The IBM Domino Scanner currently supports all IBM Notes/Domino versions 9.x and above. Documents from applications that have been built with older IBM Notes/Domino versions can be extracted without any limitation.
The module works as a job that can be run at any time and can even be executed repeatedly. For every run a detailed history and log file are created.
A Scanner is defined by a unique name, a set of configuration parameters and an optional description.
IBM Domino scanners can be created, configured, started and monitored through migration-center client, but the corresponding processes are executed by migration-center Job Server.
Installation
Prerequisites
32 bit vs 64 bit
The scanner is available in 32 bit and 64 bit versions. Each version has different prerequisites and limitations. Both versions require additional software installed on the migration-center Jobserver.

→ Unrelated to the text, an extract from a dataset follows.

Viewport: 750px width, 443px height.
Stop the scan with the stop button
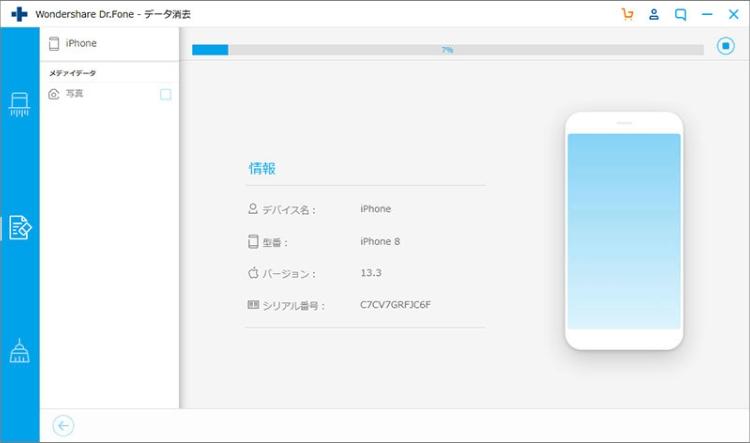(726, 47)
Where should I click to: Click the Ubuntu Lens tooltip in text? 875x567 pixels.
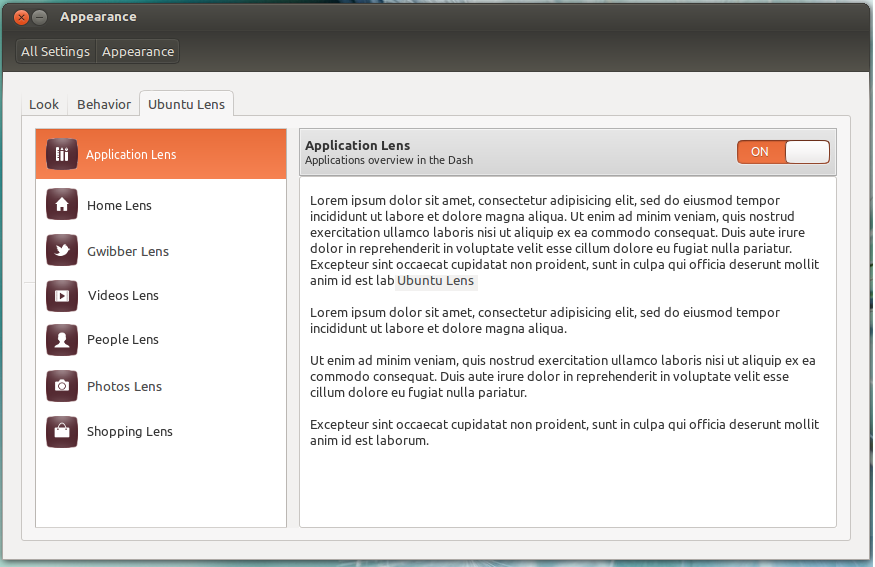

The 32-bit scanner requires:
Microsoft Windows 32-bit or 64-bit
Java 1.8.x (32-bit)
IBM Notes 9.0.1 or later
Microsoft Visual C++ 2017 Redistributable Package (x86) Can be downloaded from: https://aka.ms/vs/16/release/vc_redist.x86.exe
The 64-bit scanner requires:
Microsoft Windows 64-bit
Java 1.8.x (64-bit)
IBM Domino 9.0.1 or later
Microsoft Visual C++ 2017 Redistributable Package (x64) Can be downloaded from: https://aka.ms/vs/16/release/vc_redist.x64.exe
Because the 64-bit version uses the IBM Domino software the scanner can currently not generate any formats other than DXL and PDF
Additional features
If you are scanning Domino documents containing Object Linking and Embedding (OLE) objects, Apache OpenOffice 4.1.5 or later must be installed. See section Exporting OLE objects.
For transforming the documents into PDFs an additional PDF Generation Module needs to be installed on a second system which acts as a Rendition Server. See section Generating PDF renditions.
The PDF Generation Module is licensed separately
Installing the software
Regardless of using the 32-bit or 64-bit scanner, the installation steps are the same. All the steps should be performed on the Jobserver machine where the Domino scanner will be run.
Install IBM Notes and/or IBM Domino software
Add the folder path of the software's executables in the PATH environment variable
Install the appropriate Microsoft Visual C++ 2017 Redistributable Package
Install the migration-center Jobserver. See Installation guide
Locate the mc-domino-scanner_windows-x86-x64_[ver].exe installer in the Domino package
Run the installer using Run As Admin
Set the install location to the .../lib/mc-domino-scanner folder of the Jobserver
Start the Migration Center Jobserver Service
Switching between 32 bit and 64 bit
By default the Jobserver is configured to work with the 32 bit version of Domino Scanner.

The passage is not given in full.